■ Text excerpt:
In the photograph my mother has of my grandmother and aunt when they arrived at Ellis Island, my well-dressed grandmother stares unsmiling at the camera, formidable at 27. My aunt, despite the fashionable bow in her hair, looks fragile and bewildered at eight. No wonder: she had already lost her primary caregiver, her home (three times), her language, and even her name: Polish Manya became American Mildred.

When they reached Ellis Island, along with throngs of other immigrants, they had to undergo a medical examination. Because my aunt had an eye infection, she was quarantined apart from her mother for a week. Most people with such infections were sent back on the next ship. Did my grandmother, despite not knowing English, convince the person doing medical inspections at Ellis Island not to send her daughter back to Europe without her?

When I try to imagine my aunt’s experience in her first week in this country, I think of the scene in The Godfather, Part Two when the godfather arrives at Ellis Island alone as a boy and sings to himself in a solitary, white-walled room. Perhaps my grandmother, waiting for a week for my aunt to be released from quarantine, slept on the floor of the Great Hall, using her few belongings as a pillow.  

When the newcomers were allowed into this country at last, my grandfather stood on the Hoboken dock to meet “der griener” (the greenhorn, the newcomer). Searching for the Polish peasant girl he married, my grandfather at first didn’t recognize the fashionably dressed Parisian woman with the seven-year-old girl in a sailor suit. My grandfather had left Europe when my aunt was an infant. When my grandmother introduced my aunt to her father, my aunt squirmed away in fear of the strange man.

■ Data segment:
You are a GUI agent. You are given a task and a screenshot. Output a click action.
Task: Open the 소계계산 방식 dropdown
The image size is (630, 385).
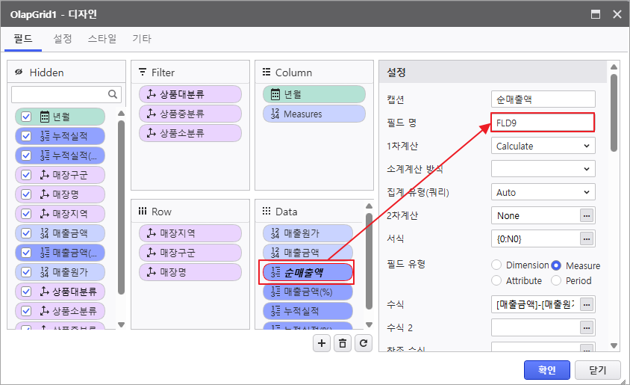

■ Exercises:
A) Return the part of the Ellis Island passage that opens with the words containing "When the newcomers" and closes with "the strange man.".
B) Answer these questions from the Ellis Island passage:
(i) What American name replaced the aunt's Polish name?
(ii) For how long was the aunt quarantined apart from her mother?
(iii) Where did the grandfather stand to meet the newcomers?

■ Answers by item number:
A)
When the newcomers were allowed into this country at last, my grandfather stood on the Hoboken dock to meet “der griener” (the greenhorn, the newcomer). Searching for the Polish peasant girl he married, my grandfather at first didn’t recognize the fashionably dressed Parisian woman with the seven-year-old girl in a sailor suit. My grandfather had left Europe when my aunt was an infant. When my grandmother introduced my aunt to her father, my aunt squirmed away in fear of the strange man.

B)
(i) Mildred
(ii) A week
(iii) On the Hoboken dock